All right, I finally decided to use UFLOW1D to work out a 32-inch long version of the Lock Reynst Monster(TM), presented only in basic schematic form before. This should be acoustically nearly identical to a traditional Lockwood, with volume ratios off only a little. It also turns out that a cylindrical intake should be perfectly acceptable with the tail cone inside, to provide for the characteristic Lockwood "reverse" cone intake. The size of the intake flare is just a guess, since the consensus is that UFLOW doesn't tell us much about that, anyway.

The engine was designed as a miniaturized straight Lockwood with slightly lengthened chamber, then broken at mid-chamber and folded back, and then the intake was stretched slightly to meet the L/3 point at the flare (with a small assumed end correction applied). Finally, the chamber was widened a little to get what I thought was a reasonable volume. This should either run or come really close to running. It is acoustically really good in UFLOW. The one effect that is not accounted for is that all the intake air will be pre-heated and some of the tailpipe air will be air-cooled by the intake. This could mean that the intake will need to be lengthened a little, so it wouldn't hurt to prototype it with a sliding shell, as mentioned earlier in another thread.

It is critical that the front end of the tailpipe cone be lined up with the front end of the intake tube as shown in the detail. Support for the tail cone is via four sheet webs, also shown (dimensions not critical). Each of the four intake ducts thus created should have a separate fuel pipe, which can be manifolded together well aft of the flare. Each pipe should be well centered in its duct segment; the exact depth of the fuel spout must be determined by experiment, but should end up being somewhere around the 3/4 point of the intake duct, as shown approximately in the detail.

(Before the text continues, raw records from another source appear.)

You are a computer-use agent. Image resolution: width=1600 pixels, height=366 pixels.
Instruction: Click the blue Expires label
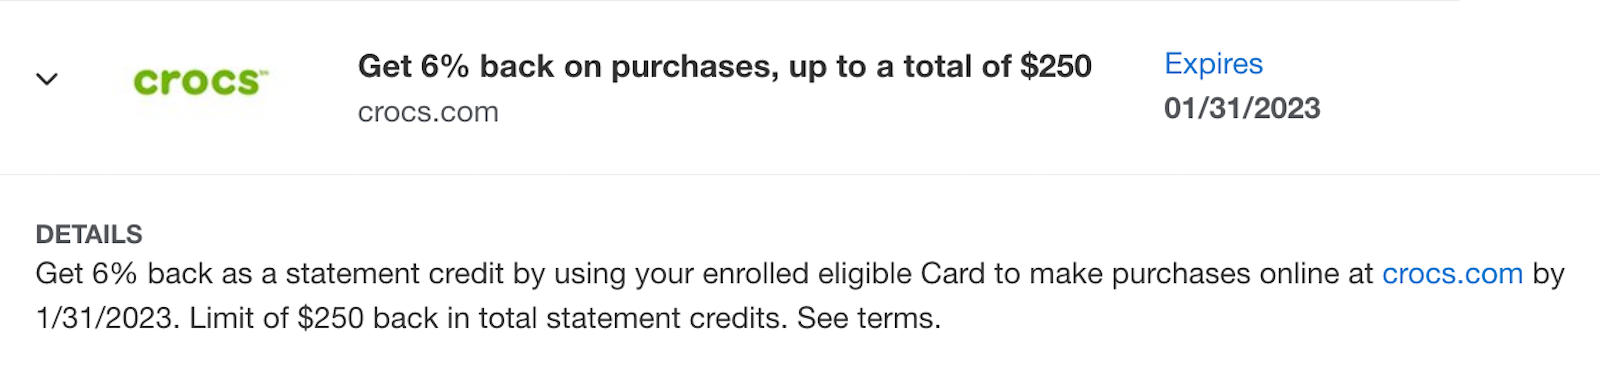[x=1213, y=64]
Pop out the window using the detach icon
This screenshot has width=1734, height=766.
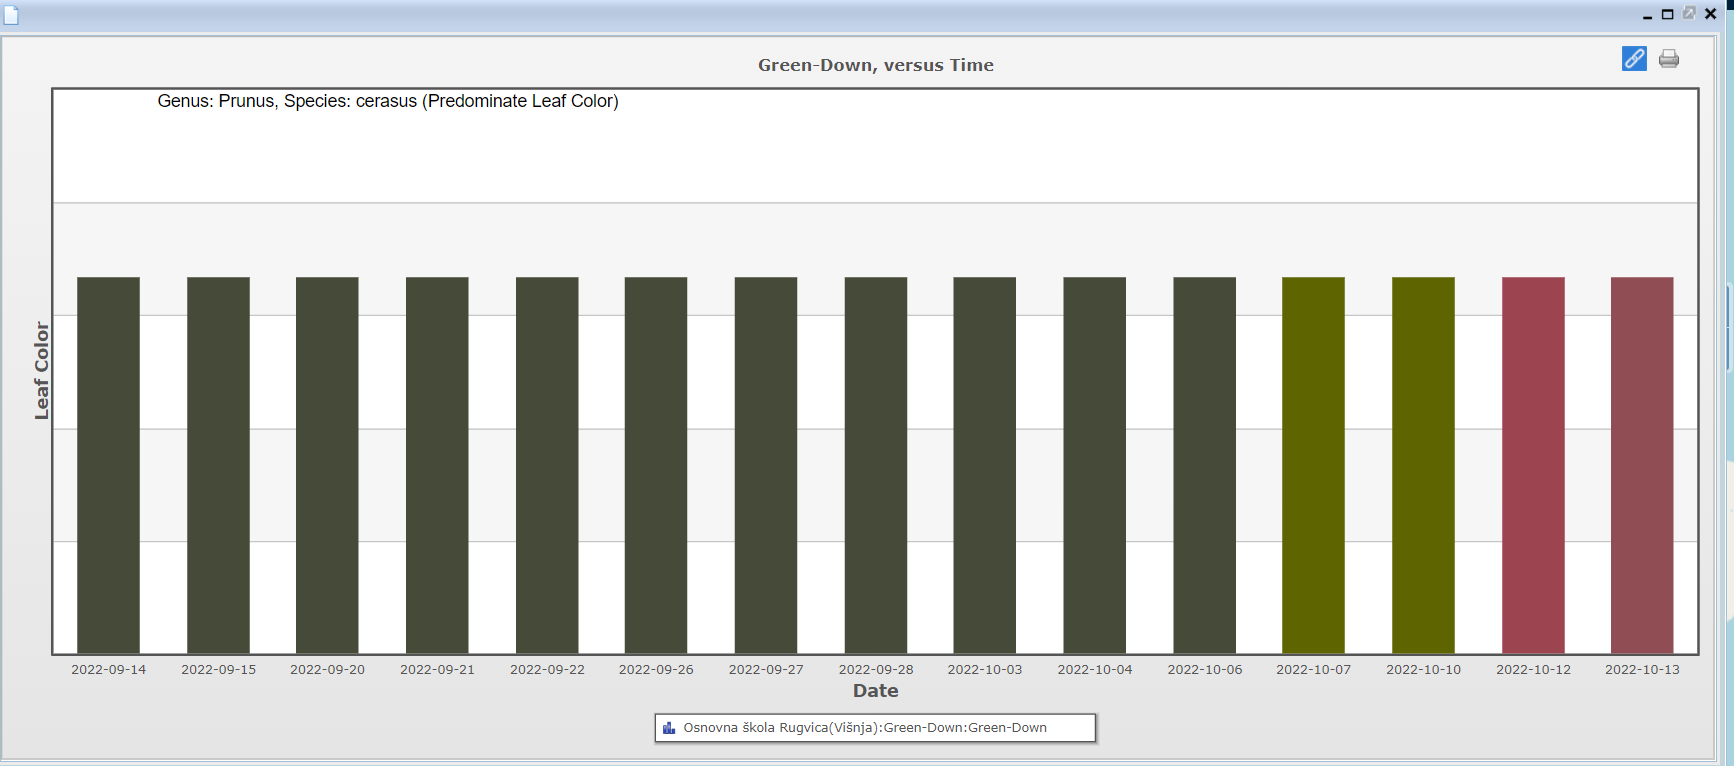click(x=1689, y=13)
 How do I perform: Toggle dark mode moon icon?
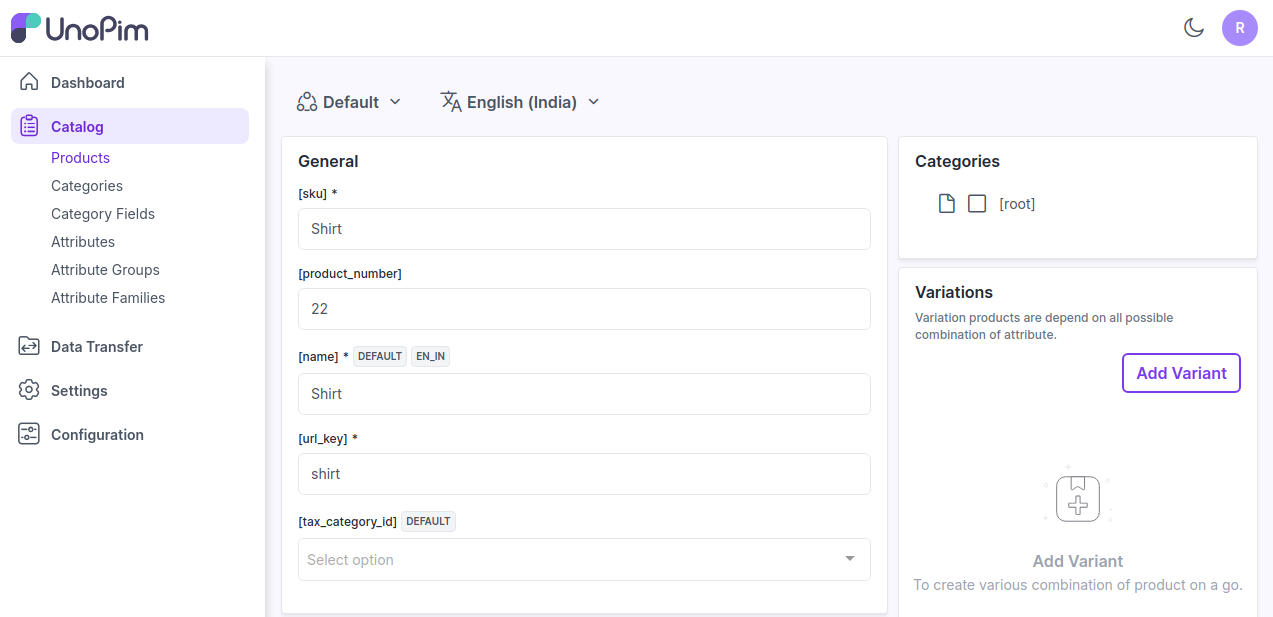coord(1193,28)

Also shown in the detail: a slight flare can be applied to the front end of the tailpipe cone to try to get the balance of intake to tailpipe outflows closer to the traditional Lockwood pattern. It applies a slight pinch to the intake inflow, however, and should not be more than the small amount shown, 1 mm all around.

I would not expect a lot of power from this engine, because of the relatively small area at the front end of the tailpipe cone. Of course, like any other Lockwood, a lot of the thrust will be from the intake.

L Cottrill

[Viv]

So tell me Larry why is it you consider this to be a relative of the Lockwood and not an annular chinese derivative?

Viv

[larry cottrill]

Viv -

I first proposed this engine (in raw schematic form) in response to Mike's assertion that a Reynst-breathing engine and a Lockwood are basically the same thing, taking the front-end reflector into account:
http://www.pulse-jets.com/phpbb2/viewtopic.php?t=1613

Here is his very interesting original discussion of this subject:
http://www.pulse-jets.com/phpbb2/viewtopic.php?t=1410

Even the traditional Reynst Pot obeys the Hinote Criteria (L/3, L/5 and L/8 critical points), if you hold your mouth right when you look at it:
http://www.pulse-jets.com/phpbb2/viewtopic.php?t=1572

But specifically, the only things that make this more like a Lockwood than anything else all derive from the fine points in the details:
- This engine has the uniformly tapered tail cone
- The tail cone inlet (front end) area is very small
- The intake area is very large
- The intake area tapers from full size at the chamber to smaller at the throat of the flare
- There is significant chamber nozzling out through the intake
- Kadenacy breathing action will be dominated by the intake
- Intake velocities and massflows will be relatively high
- Tailpipe velocity will be quite low, though massflows will be fairly high
- Much of the tailpipe air mass will be more-or-less stalled in the cone for a significant part of the cycle
- A very large fraction of total developed thrust will be from the intake

Some of these traits will be similar to a Chinese; some not. Some will be like the FWE, some not. Some like a Reynst Pot; some not. It is only the flows that are essentially modified by the geometric details. The acoustics are practically the same.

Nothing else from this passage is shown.